Abstract

The impact of salinity and the barrier layer on eastern Indian Ocean dynamics is investigated using the OPA ocean general circulation model for 1979–1993. The study focuses on processes involved in the eastern Indian Ocean circulation during the period of the fall Wyrtki Jet. An exploration of interactions between salinity and ocean dynamics is made using a set of salinity sensitivity experiments. The inclusion of salinity favors a stronger Wyrtki Jet that extends further eastward in two steps. First, a sporadic barrier layer along the jet increases the jet speed by trapping wind momentum in a thinner mixed layer.
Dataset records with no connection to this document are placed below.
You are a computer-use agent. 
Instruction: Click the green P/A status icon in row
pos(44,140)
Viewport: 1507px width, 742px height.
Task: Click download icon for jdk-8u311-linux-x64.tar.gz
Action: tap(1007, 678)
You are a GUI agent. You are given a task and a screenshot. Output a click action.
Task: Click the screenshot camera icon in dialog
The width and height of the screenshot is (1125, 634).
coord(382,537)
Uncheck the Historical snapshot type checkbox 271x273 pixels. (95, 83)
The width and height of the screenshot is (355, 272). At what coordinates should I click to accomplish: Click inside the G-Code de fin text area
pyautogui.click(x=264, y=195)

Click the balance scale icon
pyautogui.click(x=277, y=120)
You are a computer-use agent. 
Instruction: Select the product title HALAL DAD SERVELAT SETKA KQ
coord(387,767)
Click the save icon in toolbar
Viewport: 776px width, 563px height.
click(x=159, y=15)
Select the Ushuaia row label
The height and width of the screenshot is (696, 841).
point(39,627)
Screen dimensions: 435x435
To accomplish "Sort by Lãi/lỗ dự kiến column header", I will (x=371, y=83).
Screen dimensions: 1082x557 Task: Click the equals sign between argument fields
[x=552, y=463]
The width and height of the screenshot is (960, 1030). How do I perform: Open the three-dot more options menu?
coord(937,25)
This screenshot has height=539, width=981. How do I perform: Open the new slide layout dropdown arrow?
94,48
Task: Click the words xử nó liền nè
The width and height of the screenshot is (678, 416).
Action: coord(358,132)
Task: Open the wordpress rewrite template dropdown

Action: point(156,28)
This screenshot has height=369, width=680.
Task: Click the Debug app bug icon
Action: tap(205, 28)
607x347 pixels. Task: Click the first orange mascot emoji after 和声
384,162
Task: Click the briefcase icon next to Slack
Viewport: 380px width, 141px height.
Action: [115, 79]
Second, zonal advection transports the current maximum eastward and participates in the creation of a strong current front at the eastern edge of the jet during the following month. Off Sumatra, the sea surface salinity gradient, bordering the Indian Ocean fresh pool, strengthens when the Wyrtki Jet reaches this region. The pressure gradient associated with the enhanced salinity front then becomes larger than the eastward wind stress forcing in the zonal momentum equation. This initiates a westward surface current opposed to the wind stress. The later penetration of the Wyrtki Jet into the Indian warm and fresh pool modifies the sea level and favors geostrophic westward currents around 4°N. A combination of these mechanisms additionally favors a northward shift of the Wyrtki Jet. All these phenomena affect the zonal displacement of the Indian fresh pool and create SST anomalies of 0.5°C, in a region of high ocean‐atmosphere coupling.